Bootstrap Bartlett Adjustment in Seemingly Unrelated Regression
研究了在看似不相关回归中使用对数似然比检验时,小样本下渐近分布不准确的问题,提出用自助法计算巴特利特调整因子以提高检验的显著性水平准确性。
Abstract Seemingly unrelated regression (SUR) is a method introduced by Zellner (1962) for estimating several regression equations simultaneously, a common and important problem in econometrics. This article considers hypothesis testing in SUR using the log-likelihood ratio (LLR) test. Although the asymptotic distribution of this statistic is well known, substantial departures occur in samples of the size commonly employed by economists. Significance levels given by the use of this asymptotic distribution are too low, sometimes by an order of magnitude, leading to the rejection of too many true null hypotheses. A common approach to this problem is to use a Bartlett (1937) adjustment to the LLR statistic, in which the test statistic is multiplied by a factor derived from second-order asymptotics before it is referred to the asymptotic χ2(q) distribution. This article proposes that the Bartlett adjustment factor be computed using Efron's bootstrap (1979, 1982). In the cases examined, this leads to more accurate significance levels.
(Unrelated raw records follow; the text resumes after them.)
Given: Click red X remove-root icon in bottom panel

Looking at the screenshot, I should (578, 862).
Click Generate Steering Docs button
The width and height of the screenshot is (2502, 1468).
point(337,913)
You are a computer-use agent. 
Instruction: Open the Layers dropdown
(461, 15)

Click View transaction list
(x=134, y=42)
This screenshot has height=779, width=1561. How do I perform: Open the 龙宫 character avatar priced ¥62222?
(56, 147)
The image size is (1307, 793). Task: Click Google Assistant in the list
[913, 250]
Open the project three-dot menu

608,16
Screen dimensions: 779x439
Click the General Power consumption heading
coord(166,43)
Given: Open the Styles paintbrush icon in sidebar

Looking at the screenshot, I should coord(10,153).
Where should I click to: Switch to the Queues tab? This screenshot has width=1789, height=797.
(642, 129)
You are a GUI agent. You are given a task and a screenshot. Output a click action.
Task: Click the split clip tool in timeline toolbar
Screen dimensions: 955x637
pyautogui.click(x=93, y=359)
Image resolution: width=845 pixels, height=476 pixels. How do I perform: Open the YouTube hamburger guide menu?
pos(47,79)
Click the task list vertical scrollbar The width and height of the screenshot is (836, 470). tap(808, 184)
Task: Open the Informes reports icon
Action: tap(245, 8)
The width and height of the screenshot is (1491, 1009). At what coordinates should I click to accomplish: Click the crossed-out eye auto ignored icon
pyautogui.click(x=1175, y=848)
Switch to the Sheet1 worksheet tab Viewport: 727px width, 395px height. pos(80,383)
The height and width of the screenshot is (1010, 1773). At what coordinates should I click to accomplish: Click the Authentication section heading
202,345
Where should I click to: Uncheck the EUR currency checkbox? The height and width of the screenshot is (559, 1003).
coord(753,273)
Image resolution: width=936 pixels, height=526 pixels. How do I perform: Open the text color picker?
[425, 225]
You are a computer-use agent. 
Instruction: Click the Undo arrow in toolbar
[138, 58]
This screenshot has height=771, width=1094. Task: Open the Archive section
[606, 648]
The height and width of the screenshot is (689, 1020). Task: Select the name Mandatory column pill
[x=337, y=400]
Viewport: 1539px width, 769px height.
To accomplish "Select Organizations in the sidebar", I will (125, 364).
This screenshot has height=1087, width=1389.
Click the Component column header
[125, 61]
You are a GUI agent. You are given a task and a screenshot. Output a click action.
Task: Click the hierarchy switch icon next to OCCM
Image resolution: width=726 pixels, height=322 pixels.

In SUR, regression equations y j = X j b j + e j (j = 1, 2, …, K) are given, where each regression is over time period t = 1, 2, …, T. It is assumed that the errors for different time periods are independent, but that the K-dimensional vector of errors for all of the equations at any given time has an unknown covariance matrix Σ. Using ordinary least squares (OLS) for each equation is inefficient and leads to invalid inferences unless Σ = I or all X j are identical. Consistent estimates asymptotically equivalent to the normal maximum likelihood estimates (MLE) can be developed by beginning with the OLS estimates, estimating Σ, and then using generalized least squares (GLS) to reestimate the parameters. If this process is iterated, the MLE results (Sec. 1). If a restriction of dimension q is placed on the parameter vector b, then the LLR statistic is asymptotically distributed as χ2(q). Simulation results show that this approximation is not very accurate in small samples. The Bartlett adjustment resulting from the second-order asymptotic method of Rothenberg (1984a) is both difficult to apply and effective only in certain cases; the Bartlett adjustment determined by the bootstrap is considerably more accurate (Sec. 2). An example is given in Section 3 in which the use of the bootstrap Bartlett adjustment would substantially increase the plausibility of a hypothesis.